TrustEd Ireland is a voluntary scheme, however, providers who wish to recruit non-EU/EEA learners on program that require immigration permissions and study visas will be required to apply for authorisation to use the mark. 

Stakeholders have expressed strong support for the introduction of a regulatory scheme, emphasising its necessity for the sector. However, they are urging the regulator to provide greater transparency and detailed information about specific aspects of its implementation and costs.

“The fact that the scheme regulates the sector is positive because we have been in limbo,” said Mauro Biondi, managing director, Emerald Cultural Institute, who believes there is huge value in the scheme in terms of enhancing the profile of providers and the sector.

“The sector has been looking for a new accreditation system for an awful long time,” Justin Quinn, CEO of Centre for English Studies told The PIE News.

“I was at the first meeting in 2009 when this was addressed, and it’s taken all this amount of time to get to this point. I think there is total support in the sector for a new quality branded international education mark in Ireland.

“The disharmony at the moment is that there are a lot of unanswered questions which are out there,” explained Quinn.

*Given information*.
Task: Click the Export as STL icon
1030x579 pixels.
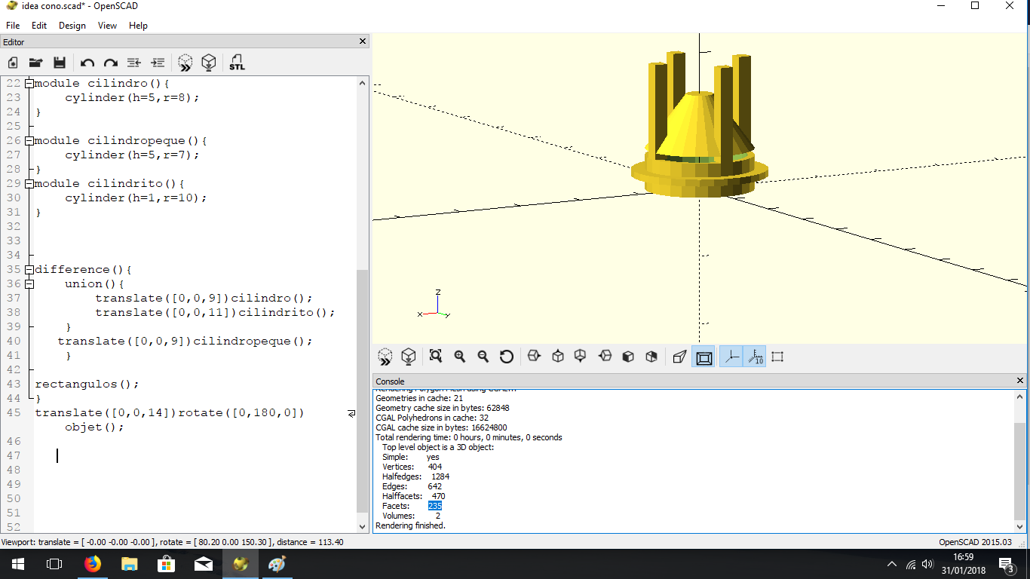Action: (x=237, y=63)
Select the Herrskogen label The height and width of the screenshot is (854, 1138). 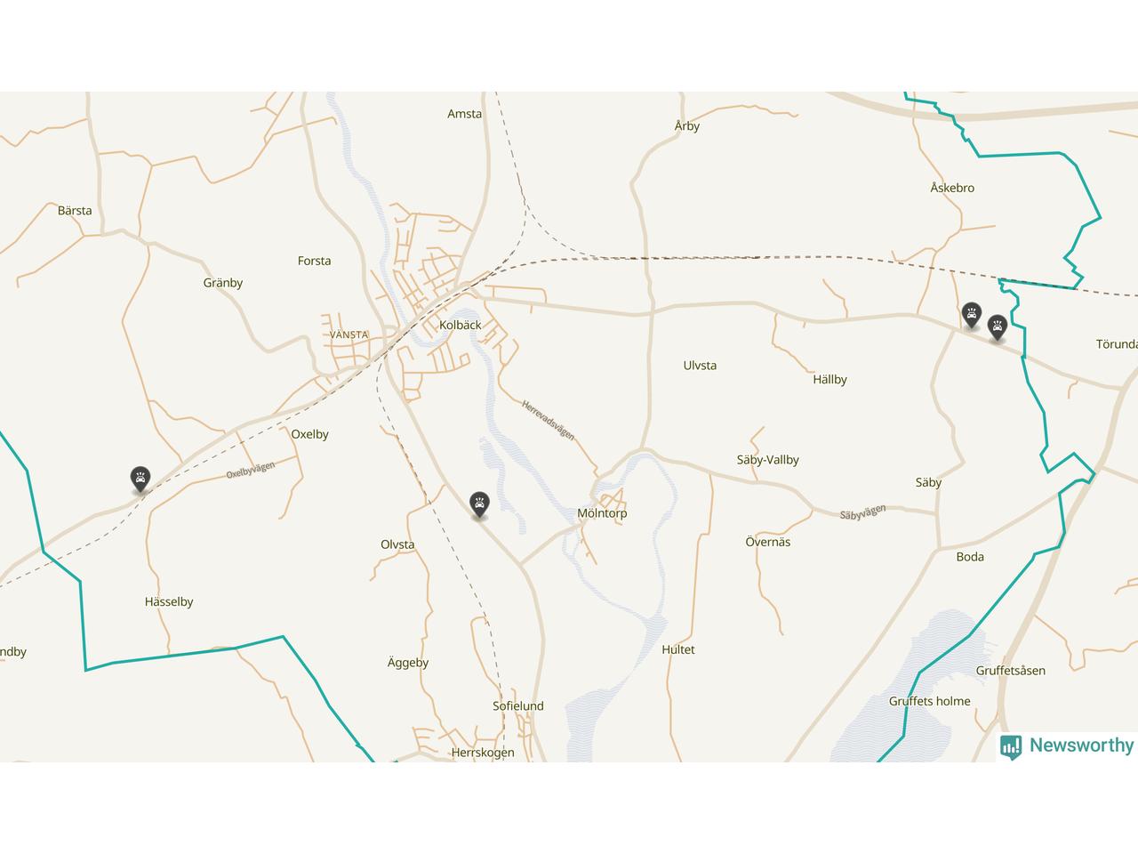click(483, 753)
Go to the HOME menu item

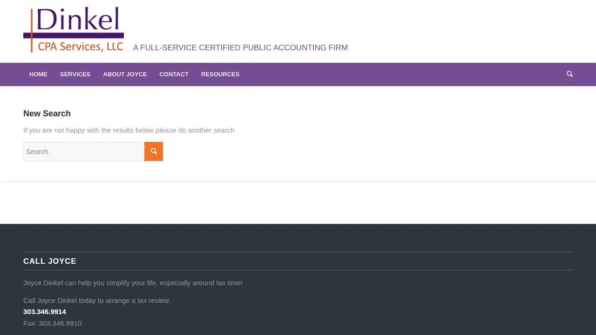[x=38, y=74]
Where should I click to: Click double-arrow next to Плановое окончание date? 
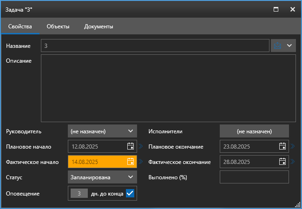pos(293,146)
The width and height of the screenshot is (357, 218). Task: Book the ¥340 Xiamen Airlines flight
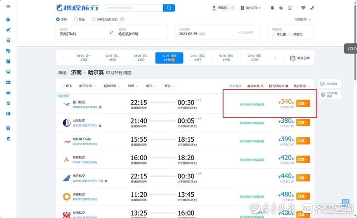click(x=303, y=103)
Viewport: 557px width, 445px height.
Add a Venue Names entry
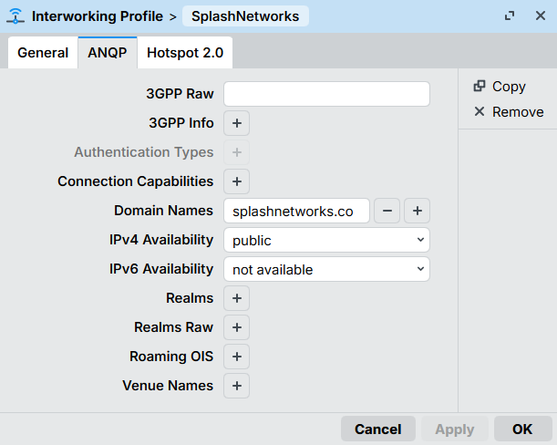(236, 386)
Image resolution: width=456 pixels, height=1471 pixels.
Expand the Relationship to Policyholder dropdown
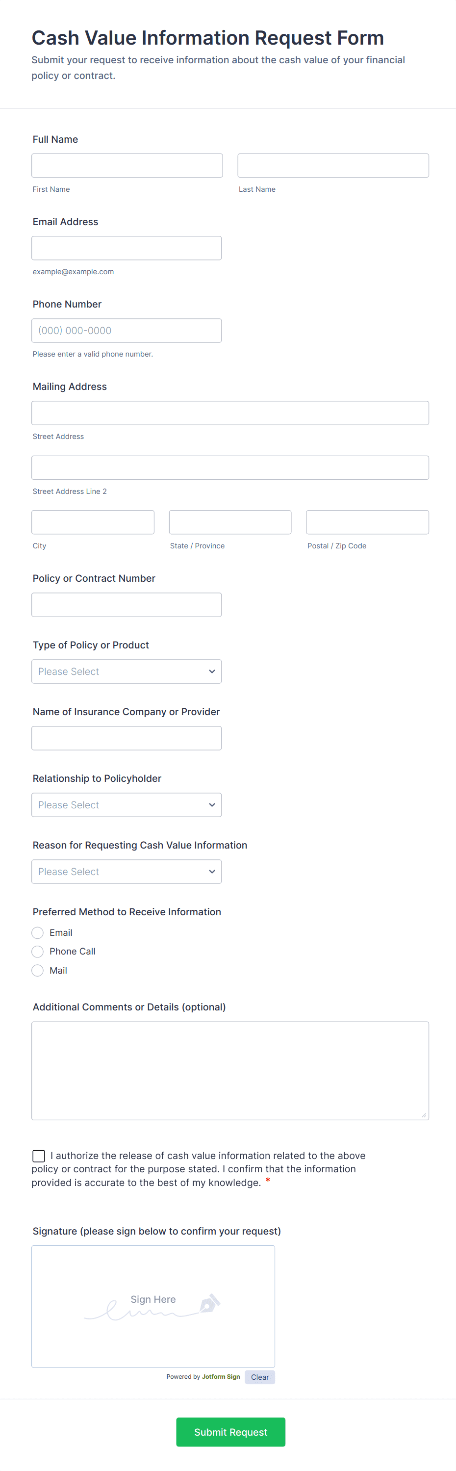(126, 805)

*About this exercise*.
Answer from the TrustEd Ireland text:
(a) Which providers must apply for authorization to use the mark?
(b) Of which organization is Mauro Biondi managing director?
(c) In what year was the first meeting that Justin Quinn attended on this issue?
The items are separate material and have no connection to the TrustEd Ireland text.

*Expected answer*.
(a) Providers who wish to recruit non-EU/EEA learners on programs that require immigration permissions and study visas.
(b) Emerald Cultural Institute.
(c) 2009.